Dataset excerpts.
■ ■ ■ ■ ■ ■ ■

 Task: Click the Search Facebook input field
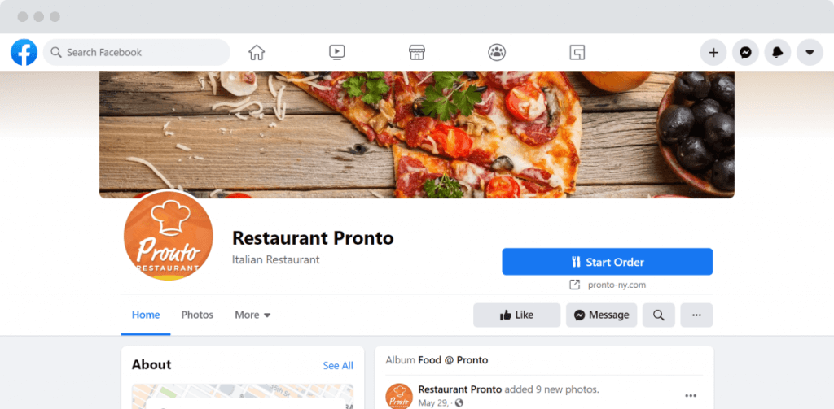[137, 53]
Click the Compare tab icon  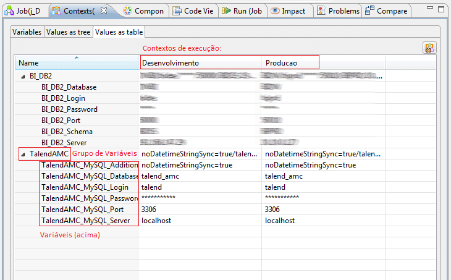pos(369,11)
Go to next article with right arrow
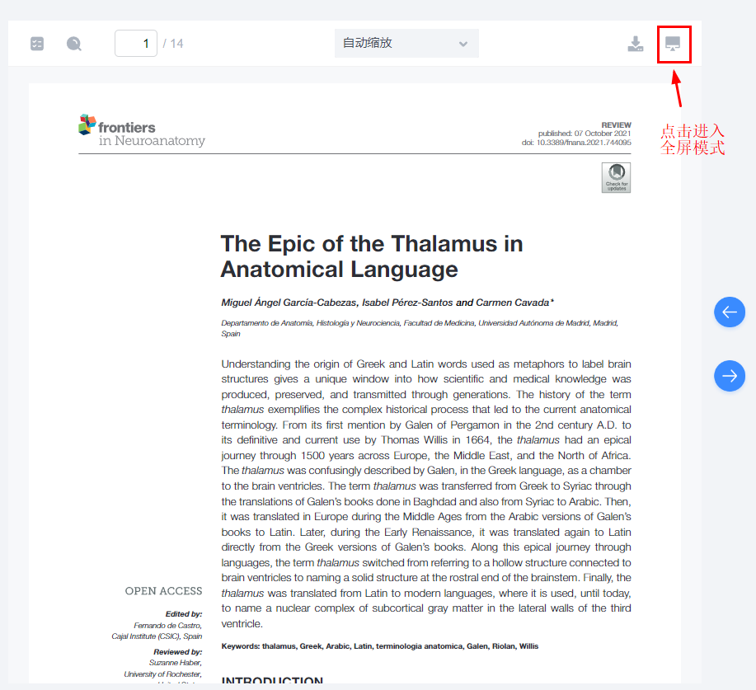The height and width of the screenshot is (690, 756). (730, 376)
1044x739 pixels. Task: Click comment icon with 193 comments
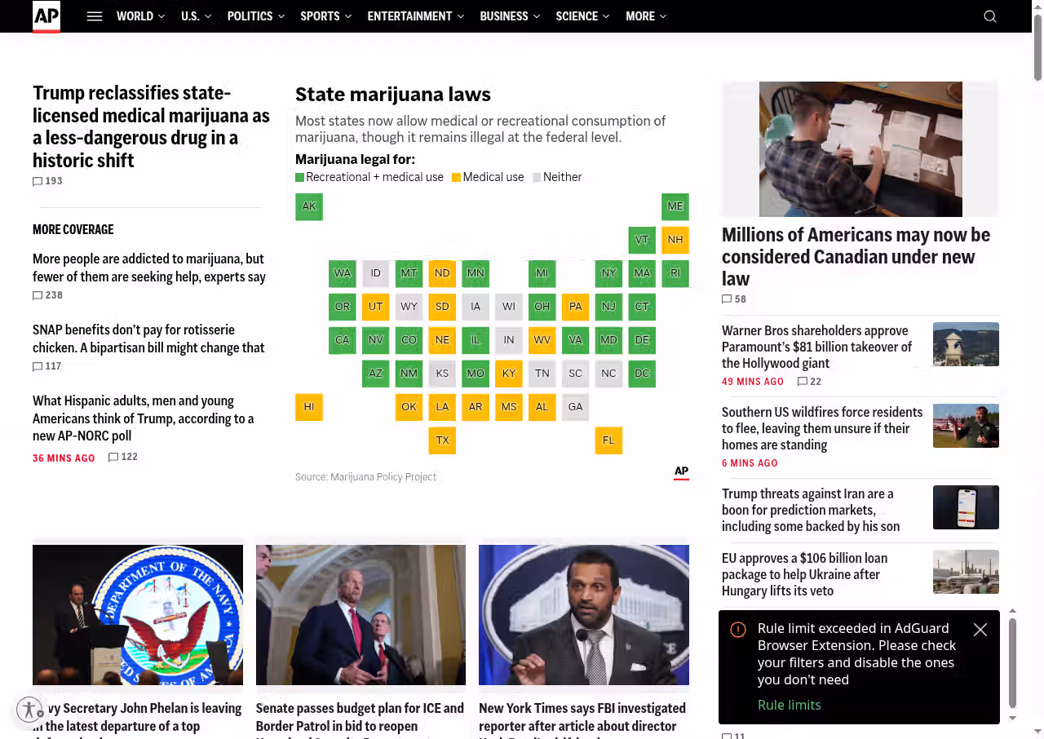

■ ■ ■ ■ ■ ■ ■

ASSIGNED TASK. Only the lines from the one with "Go to next article with right arrow" through the final line of the entries above are to be repeated, exactly as written and without pictures.

ANSWER TO THE PROBLEM.
Go to next article with right arrow
The height and width of the screenshot is (690, 756). (730, 376)
1044x739 pixels. Task: Click comment icon with 193 comments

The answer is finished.